What To Do When Your Family Doesn't Agree With Positive Discipline

It’s normal for families to disagree on the best way to discipline their children. Here’s how you can handle that when you practice positive discipline.

Mother and adult daughter laughing in kitchen while granddaughter watches tablet
Photo: Getty Images

I grew up in a blended family that allowed me to experience varying perspectives—and types of punishments—on raising children. Sometimes our parents used time-outs as punishments. But the majority of the time, our parents took away treasured items or attendance to events. In my household, more emphasis was placed on respect and following rules than compromise after my parents were told the reasons behind our choices.

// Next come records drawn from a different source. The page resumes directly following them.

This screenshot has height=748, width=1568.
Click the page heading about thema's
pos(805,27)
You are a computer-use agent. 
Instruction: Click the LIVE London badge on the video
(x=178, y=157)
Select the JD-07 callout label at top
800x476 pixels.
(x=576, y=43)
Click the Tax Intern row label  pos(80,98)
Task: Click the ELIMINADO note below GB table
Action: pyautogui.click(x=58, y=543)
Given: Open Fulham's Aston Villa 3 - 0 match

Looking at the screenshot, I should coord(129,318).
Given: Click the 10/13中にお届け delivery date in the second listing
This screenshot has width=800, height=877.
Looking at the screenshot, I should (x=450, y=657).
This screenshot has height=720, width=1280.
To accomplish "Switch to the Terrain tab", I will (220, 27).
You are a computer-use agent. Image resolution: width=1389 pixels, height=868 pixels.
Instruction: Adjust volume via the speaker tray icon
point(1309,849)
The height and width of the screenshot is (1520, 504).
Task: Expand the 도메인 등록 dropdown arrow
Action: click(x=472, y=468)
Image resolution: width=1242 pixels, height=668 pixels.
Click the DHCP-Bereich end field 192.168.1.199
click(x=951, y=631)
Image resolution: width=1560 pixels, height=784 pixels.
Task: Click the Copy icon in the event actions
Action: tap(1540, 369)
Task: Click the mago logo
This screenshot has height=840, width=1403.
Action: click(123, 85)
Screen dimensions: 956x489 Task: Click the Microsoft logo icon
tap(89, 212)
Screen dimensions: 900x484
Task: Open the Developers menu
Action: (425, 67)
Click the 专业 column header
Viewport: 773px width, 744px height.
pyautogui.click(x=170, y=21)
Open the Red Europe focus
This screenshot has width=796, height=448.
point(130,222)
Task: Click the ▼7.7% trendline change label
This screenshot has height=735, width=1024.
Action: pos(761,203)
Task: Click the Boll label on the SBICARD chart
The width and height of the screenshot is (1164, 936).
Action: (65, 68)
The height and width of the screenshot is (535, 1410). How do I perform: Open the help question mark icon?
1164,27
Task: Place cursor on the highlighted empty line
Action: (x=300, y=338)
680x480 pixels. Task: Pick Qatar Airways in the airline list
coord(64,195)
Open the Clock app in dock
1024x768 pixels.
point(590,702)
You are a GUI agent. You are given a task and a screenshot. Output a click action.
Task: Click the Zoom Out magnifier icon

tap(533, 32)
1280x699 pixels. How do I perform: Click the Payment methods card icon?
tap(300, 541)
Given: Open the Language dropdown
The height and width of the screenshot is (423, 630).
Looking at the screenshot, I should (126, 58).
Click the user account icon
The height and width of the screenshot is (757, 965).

But still, I noticed punishments never seemed to correct the unacceptable behavior. There were many disagreements on how to handle the diverse personalities of the children in my family. And when these conflicts arose, a lot of it was left unresolved and without consensus despite multiple generations providing opinions. These rifts and reconciliations became a common occurrence. As a result, we didn't learn how to navigate these differences with mutual understanding, kindness, and firmness. I knew I didn't want to continue this pattern when I started my family.

When I was in labor with our twins, the conversation of not spanking them came up once more. My husband and I knew physical punishment wasn't an option for us or anyone who would care for them. It worked for us but made it hard to connect with our support network.

A third child and three years later, we are at the same crossroad as the adults I watched as a child. Being in need of community but feeling pressure to choose between having help caring for them and exposing our children to harm from those who don't share our perspectives.

We supported positive discipline. It is a parenting style grounded in compassion with a framework of boundaries. But we didn't know how to collaborate with our village to keep us connected if our community didn't understand. Many parents like us ask, what healthy boundaries can we implement without alienating the very people we want to share in this journey with?

We've learned to balance cooperation and limits to get the best of both worlds.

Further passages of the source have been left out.